REQUIRED ACTION: The records below are to be set down word for word, with every picture left out.

EXERCISE MATERIALS:
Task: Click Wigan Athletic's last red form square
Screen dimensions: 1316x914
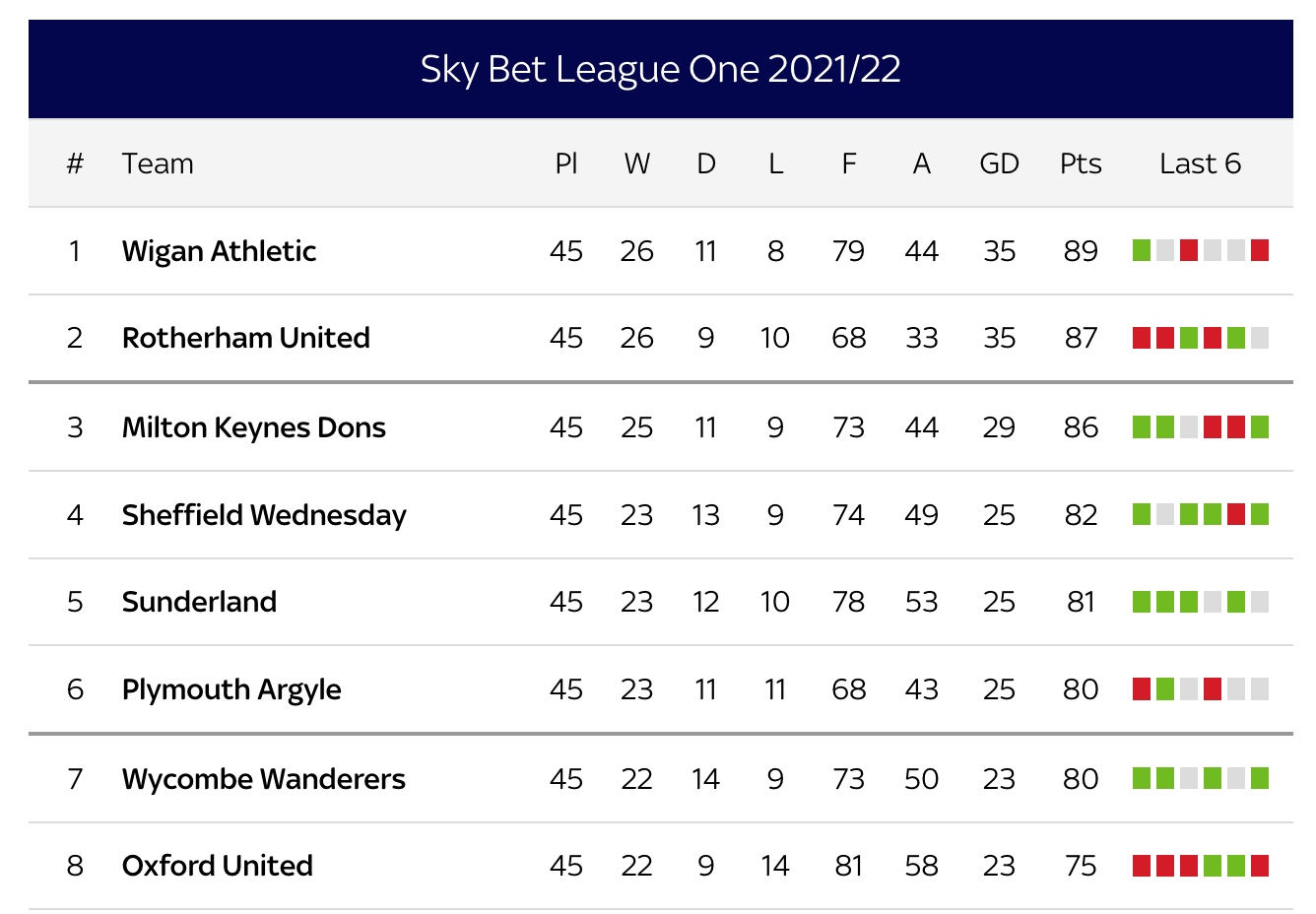Action: coord(1260,250)
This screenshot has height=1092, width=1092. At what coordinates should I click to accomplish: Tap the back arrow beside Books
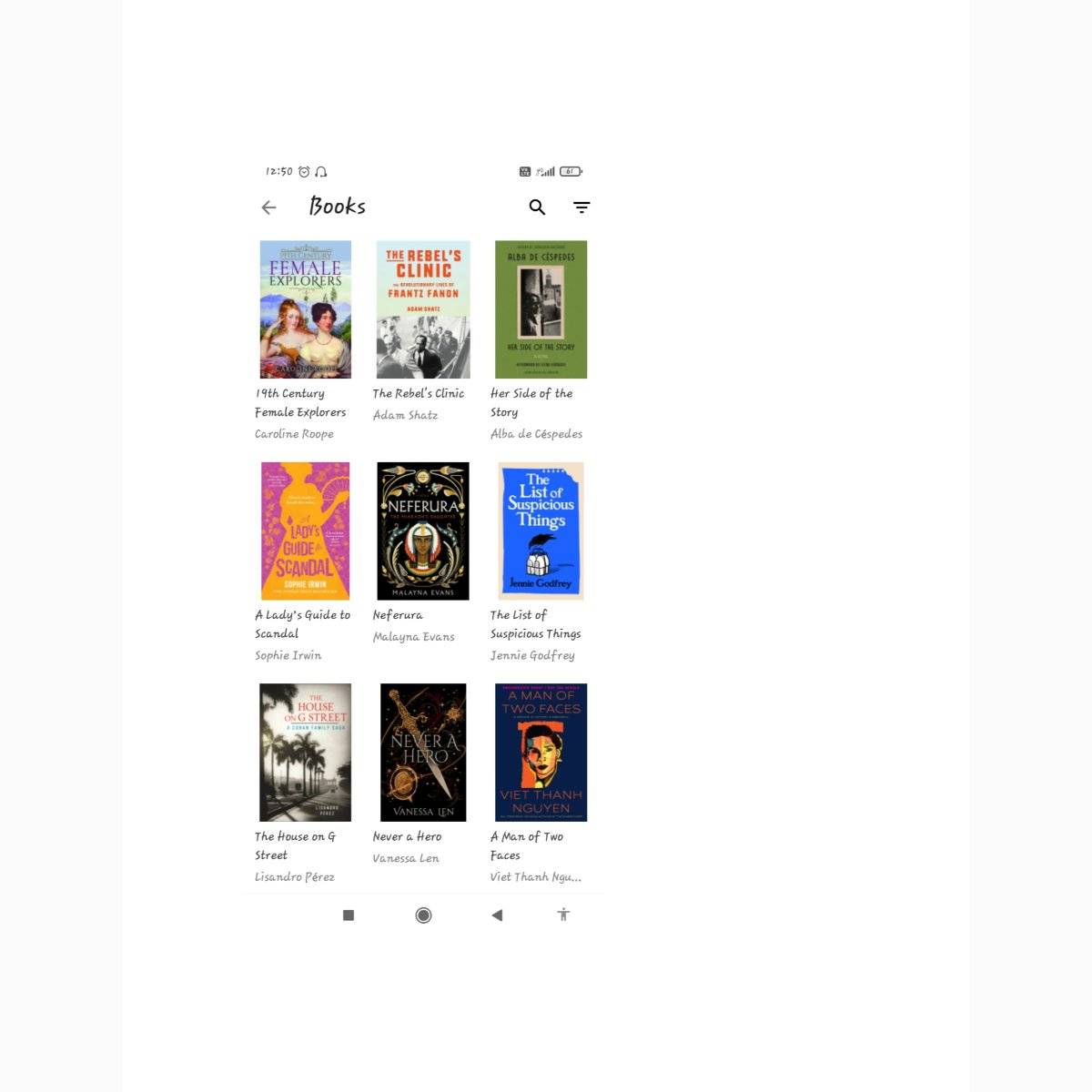268,207
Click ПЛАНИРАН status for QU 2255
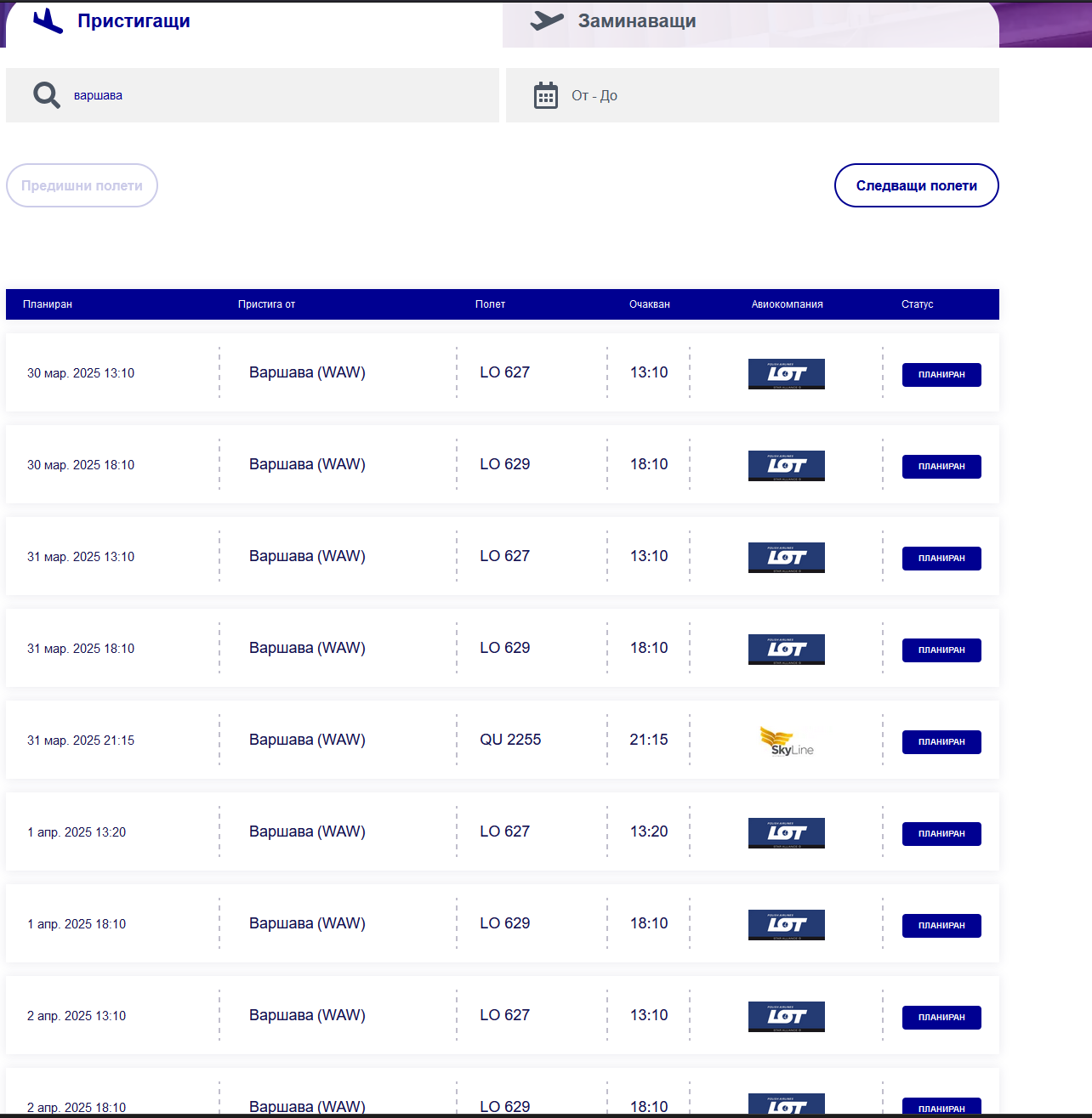 (941, 742)
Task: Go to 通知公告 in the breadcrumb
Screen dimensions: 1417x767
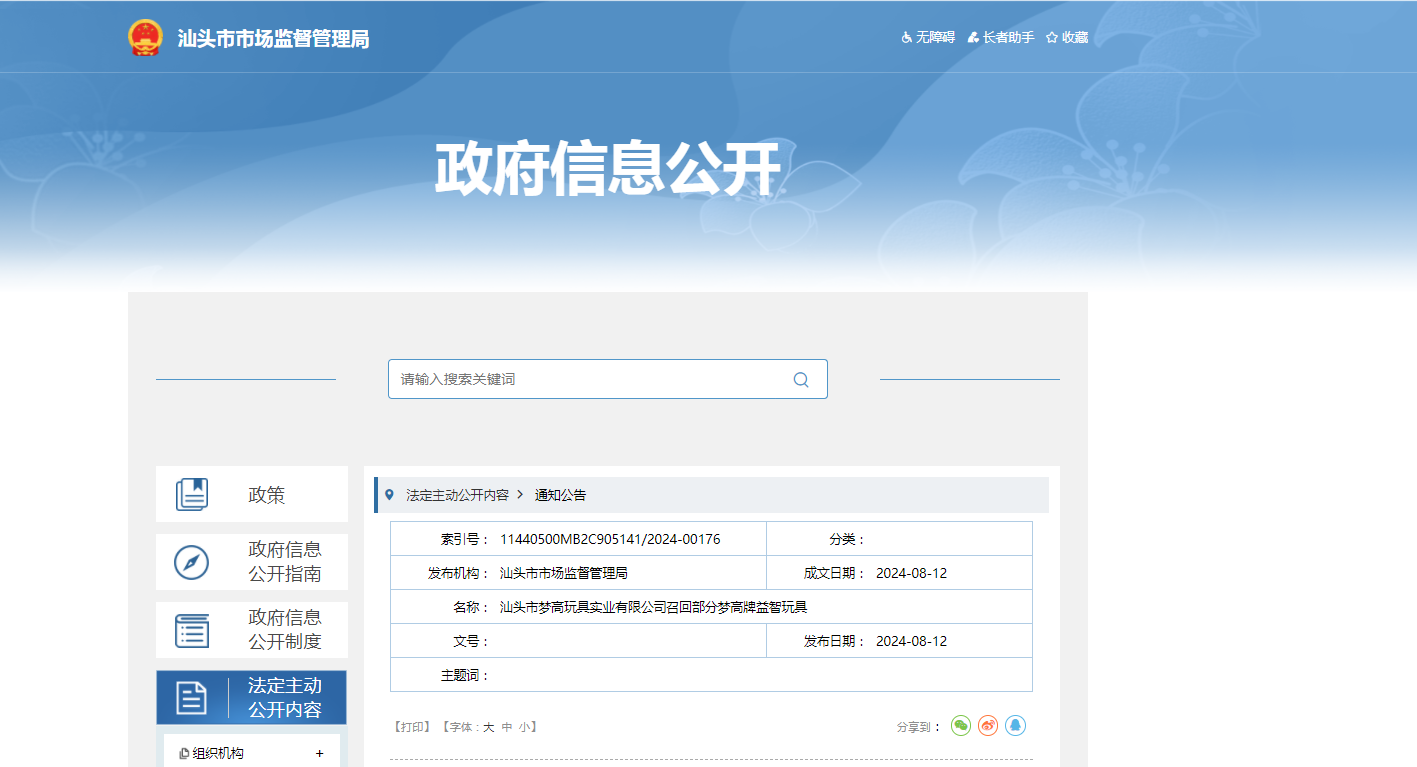Action: click(561, 495)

ANSWER FOR THIS EXERCISE:
Task: Click Wigan Athletic's last red form square
Screen dimensions: 1316x914
Action: coord(1260,250)
This screenshot has height=1092, width=1092. At what coordinates should I click to accomplish: Tap the back arrow beside Books
268,207
Click ПЛАНИРАН status for QU 2255
 (941, 742)
Task: Go to 通知公告 in the breadcrumb
Screen dimensions: 1417x767
Action: click(561, 495)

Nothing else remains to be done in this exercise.